NMDAR activation and interaction of NMDARs with CaMKII are required for LTP-induced new spine stabilization. A, New spines (solid yellow arrowheads at 0 min) were stimulated in the absence (LTP stim) or presence (LTP stim + CPP) of CPP. Time stamps are in minutes. Scale bar, 1 μm. B, In the presence of CPP, no significant increase in survivorship was observed for stimulated new spines (solid gray bar; 22 spines) over unstimulated new spines (open gray bar; 43 spines; p = 0.4, Barnard's exact test). As expected, in the absence of CPP, survivorship of stimulated new spines (solid red bar; 21 spines) increased as compared to that of unstimulated new spines (open red bar; 56 spines; p < 0.05, Barnard's exact test).
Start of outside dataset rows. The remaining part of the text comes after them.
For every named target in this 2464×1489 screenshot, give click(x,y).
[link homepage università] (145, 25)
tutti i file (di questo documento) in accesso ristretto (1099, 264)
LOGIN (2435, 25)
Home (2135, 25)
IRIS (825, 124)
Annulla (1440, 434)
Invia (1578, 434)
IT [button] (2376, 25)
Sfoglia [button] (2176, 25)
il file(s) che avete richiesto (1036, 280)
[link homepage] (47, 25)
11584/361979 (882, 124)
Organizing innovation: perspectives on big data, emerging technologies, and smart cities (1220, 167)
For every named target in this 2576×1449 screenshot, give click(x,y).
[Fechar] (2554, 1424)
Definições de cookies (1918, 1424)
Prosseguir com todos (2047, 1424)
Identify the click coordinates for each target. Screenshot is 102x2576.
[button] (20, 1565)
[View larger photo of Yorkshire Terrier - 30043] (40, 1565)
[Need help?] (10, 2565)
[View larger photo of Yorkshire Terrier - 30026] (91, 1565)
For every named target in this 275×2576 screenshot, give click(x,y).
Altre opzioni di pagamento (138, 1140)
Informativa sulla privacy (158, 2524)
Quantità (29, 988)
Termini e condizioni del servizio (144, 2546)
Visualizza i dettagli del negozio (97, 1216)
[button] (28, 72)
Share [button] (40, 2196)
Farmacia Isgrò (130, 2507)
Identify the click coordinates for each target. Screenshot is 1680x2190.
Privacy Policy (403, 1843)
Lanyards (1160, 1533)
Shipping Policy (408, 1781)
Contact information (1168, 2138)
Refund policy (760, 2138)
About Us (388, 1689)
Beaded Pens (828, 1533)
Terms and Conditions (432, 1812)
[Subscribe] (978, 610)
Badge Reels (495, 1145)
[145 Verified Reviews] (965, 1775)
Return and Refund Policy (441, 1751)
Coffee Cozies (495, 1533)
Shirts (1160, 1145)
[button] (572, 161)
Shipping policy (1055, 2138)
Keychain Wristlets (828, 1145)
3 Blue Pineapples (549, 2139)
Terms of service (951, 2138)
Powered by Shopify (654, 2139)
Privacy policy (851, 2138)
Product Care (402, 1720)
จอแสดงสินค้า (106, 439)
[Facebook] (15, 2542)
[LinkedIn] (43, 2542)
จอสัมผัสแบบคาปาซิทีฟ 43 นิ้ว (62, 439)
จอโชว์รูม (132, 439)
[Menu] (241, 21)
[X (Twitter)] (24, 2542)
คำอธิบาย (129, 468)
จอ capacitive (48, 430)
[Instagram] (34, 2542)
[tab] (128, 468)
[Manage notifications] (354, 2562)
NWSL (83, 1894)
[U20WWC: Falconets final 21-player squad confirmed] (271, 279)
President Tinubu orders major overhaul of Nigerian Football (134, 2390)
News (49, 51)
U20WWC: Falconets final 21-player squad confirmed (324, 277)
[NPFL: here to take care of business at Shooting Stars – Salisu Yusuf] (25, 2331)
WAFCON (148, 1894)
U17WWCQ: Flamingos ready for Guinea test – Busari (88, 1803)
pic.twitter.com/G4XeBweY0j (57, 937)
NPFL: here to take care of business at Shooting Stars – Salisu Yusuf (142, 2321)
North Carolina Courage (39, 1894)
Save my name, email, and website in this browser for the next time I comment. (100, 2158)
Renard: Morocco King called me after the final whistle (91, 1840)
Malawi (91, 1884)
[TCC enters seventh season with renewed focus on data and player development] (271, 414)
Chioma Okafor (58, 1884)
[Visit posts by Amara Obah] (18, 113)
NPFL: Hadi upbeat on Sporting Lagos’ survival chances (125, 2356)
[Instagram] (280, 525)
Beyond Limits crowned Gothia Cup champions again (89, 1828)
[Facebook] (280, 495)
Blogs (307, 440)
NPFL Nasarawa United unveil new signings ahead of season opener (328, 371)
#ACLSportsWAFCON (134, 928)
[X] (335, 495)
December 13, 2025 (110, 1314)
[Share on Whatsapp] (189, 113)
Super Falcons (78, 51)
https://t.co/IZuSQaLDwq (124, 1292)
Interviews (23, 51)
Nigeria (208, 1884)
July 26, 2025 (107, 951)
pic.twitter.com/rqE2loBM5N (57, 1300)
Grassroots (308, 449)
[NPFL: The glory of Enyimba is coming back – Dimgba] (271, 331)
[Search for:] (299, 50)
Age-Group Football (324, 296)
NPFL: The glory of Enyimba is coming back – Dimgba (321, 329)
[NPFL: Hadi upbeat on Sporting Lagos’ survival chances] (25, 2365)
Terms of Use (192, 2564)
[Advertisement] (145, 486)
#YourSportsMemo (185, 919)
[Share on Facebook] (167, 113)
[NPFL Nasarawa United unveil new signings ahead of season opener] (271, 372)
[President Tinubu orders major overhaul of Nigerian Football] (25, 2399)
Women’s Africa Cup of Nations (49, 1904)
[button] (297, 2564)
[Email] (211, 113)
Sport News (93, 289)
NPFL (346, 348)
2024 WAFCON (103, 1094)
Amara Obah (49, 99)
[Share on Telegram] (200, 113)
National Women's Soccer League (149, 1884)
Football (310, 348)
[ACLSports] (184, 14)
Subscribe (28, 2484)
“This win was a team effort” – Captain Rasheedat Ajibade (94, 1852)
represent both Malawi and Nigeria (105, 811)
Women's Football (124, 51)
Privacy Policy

C, New spines (solid yellow arrowheads at 0 min) on dendrites from CA1 neurons in hippocampal slice cultures from WT and GluN2B L1298/R1300Q knock-in mice (KI) were stimulated with the uncaging LTP stimulus (LTP stim). Time stamps are in minutes. D, No significant increase in survivorship was observed in GluN2B KI mice for stimulated new spines (solid orange bar; 8 spines) over unstimulated new spines (open orange bar; 30 spines; p = 0.4, Barnard's exact test). As expected, survivorship of stimulated new spines (solid red bar; 6 spines) increased in WT mice as compared to unstimulated new spines (open red bar; 30 spines; p < 0.02).